The one trick to make the entire to-JSON conversion process work is one tiny protocol:

protocol ReadableAsJson {
    func jsonName() -> String
    func jsonValue() -> String
}

The protocol ReadableAsJson says: any type implementing the protocol must define two methods. jsonName returns the name of the field for the type and jsonValue returns the value of the field.

The Data Type Implementations

First, we add ReadableAsJson to our base class StripeIdentifier:

class StripeIdentifier: ReadableAsJson {
    let id: String
    init(prefixes: Array<String>, id: String) {
        /* Check if id starts with any prefix in prefixes */
        let matched = prefixes.filter { id.hasPrefix($0) }
        
        if !matched.isEmpty {
            /* If a prefix matched,
            * (meaning our result set isn't empty), set our id */
            self.id = id
        } else {
            /* If our prefix search failed, set empty id */
            self.id = ""
        }
    }
    func jsonName() -> String {
        return "nokey"
    }
    func jsonValue() -> String {
        return id
    }
}

Since every subclass of StripeIdentifier stores data in id, subclasses only need to override the jsonName function to set their proper field name.

Speaking of identifiers, let’s jump into StripeCardId:

class StripeCardId: StripeIdentifier {
    init(id: String) {
        super.init(prefixes: ["card_"], id: id)
    }
    override func jsonName() -> String {
        return "card_id"
    }
}

Note the use of the keyword override when we actually override a parent class function in a subclass.

Now let’s try some enums:

enum StripeCheckResult: String, ReadableAsJson {
    case Pass = "pass"
    case Fail = "fail"
    case Unchecked = "unchecked"
    func jsonName() -> String {
        return "cvc_check"
    }
    func jsonValue() -> String {
        return self.toRaw()
    }
}

enum StripeCardBrand: String, ReadableAsJson {
    case Visa = "Visa"
    case Amex = "American Express"
    case MasterCard = "MasterCard"
    case Discover = "Discover"
    case JCB = "JCB"
    case DinersClub = "Diners Club"
    case Unknown = "Unknown"
    func jsonName() -> String {
        return "type"
    }
    func jsonValue() -> String {
        return self.toRaw()
    }
}

Notice how each enum has default raw value strings.
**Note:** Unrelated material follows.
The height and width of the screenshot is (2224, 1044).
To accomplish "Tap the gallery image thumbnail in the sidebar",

We can just return toRaw() as our JSON value.

Moving on to two quick structs:

struct StripeFingerprint: ReadableAsJson {
    let fingerprint: String
    func jsonName() -> String {
        return "fingerprint"
    }
    func jsonValue() -> String {
        return fingerprint
    }
}

struct StripeLast4: ReadableAsJson {
    let digits: Int
    init(digits: String) {
        self.init(digits: digits.toInt()!)
    }
    
    init(digits: Int) {
        if digits > 0 || digits < 10000 {
            self.digits = digits
        } else {
            self.digits = 0
        }
    }
    func jsonName() -> String {
        return "last4"
    }
    func jsonValue() -> String {
        return String(format: "%d", digits)
    }
}

Pretty simple. Each struct provides a name and JSON string value so they conform to the ReadableAsJson protocol.
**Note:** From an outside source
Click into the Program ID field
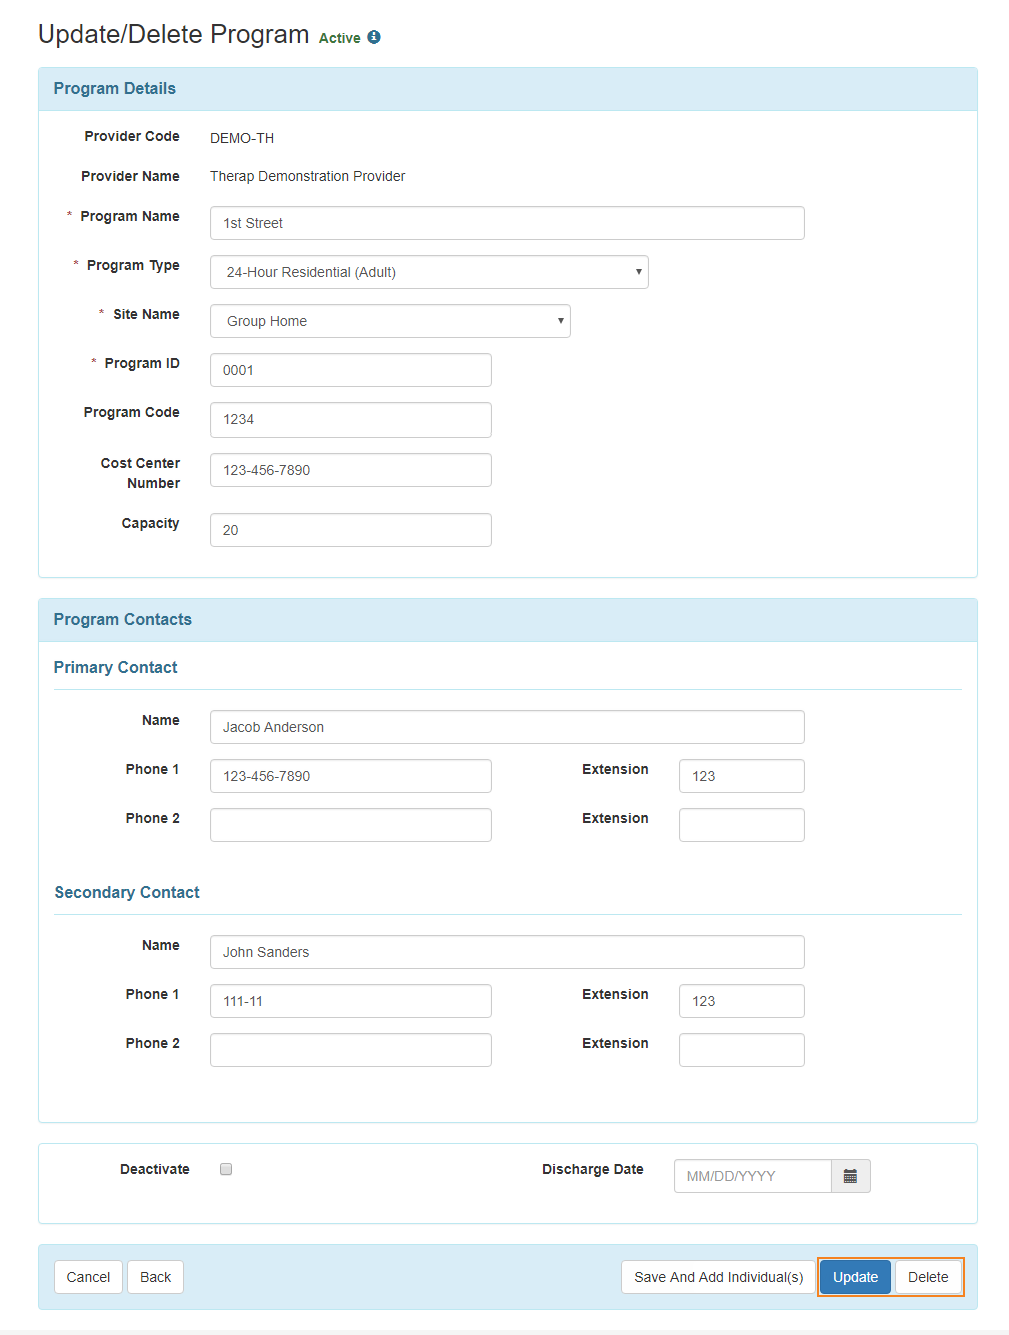The image size is (1009, 1335). coord(350,370)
Now let’s try an enum with no default raw values:

enum StripeObjectType: ReadableAsJson {
    case Charge, Card, Customer, Invoice, InvoiceItem, Plan, Token
    func jsonName() -> String {
        return "object"
    }
    func jsonValue() -> String {
        switch self {
        case .Charge: return "charge"
        case .Card: return "card"
        case .Customer: return "customer"
        case .Invoice: return "invoice"
        case .InvoiceItem: return "invoice_item"
        case .Plan: return "plan"
        case .Token: return "token"
        }
    }
}

Since StripeObjectType had no raw values, we switch on ourself and return the proper String. The decision to put the values in a switch inside jsonValue is a pure design choice. We could have just as easily set the strings as default raw values like we did with StripeCardBrand or StripeCheckResult.
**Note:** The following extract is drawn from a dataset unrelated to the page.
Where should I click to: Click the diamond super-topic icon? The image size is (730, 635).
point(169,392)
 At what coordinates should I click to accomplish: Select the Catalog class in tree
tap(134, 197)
Creating JSON From Instance Properties

All property types have been conformed to our ReadableAsJson protocol, so it’s time to tie it all together.

First, we import Foundation so we can access the Cocoa JSON serializer:

1	`import Foundation`

The NSJSONSerialization class provides a very simple way to generate JSON from a Swift dictionary type. All we need to do now is iterate over all properties of our StripeMiniCard, read JSON field name and value, then store the name as a key in our Swift dictionary along with it’s value.

After the dictionary is created, we can call NSJSONSerialization.dataWithJSONObject() to convert our dictionary to JSON.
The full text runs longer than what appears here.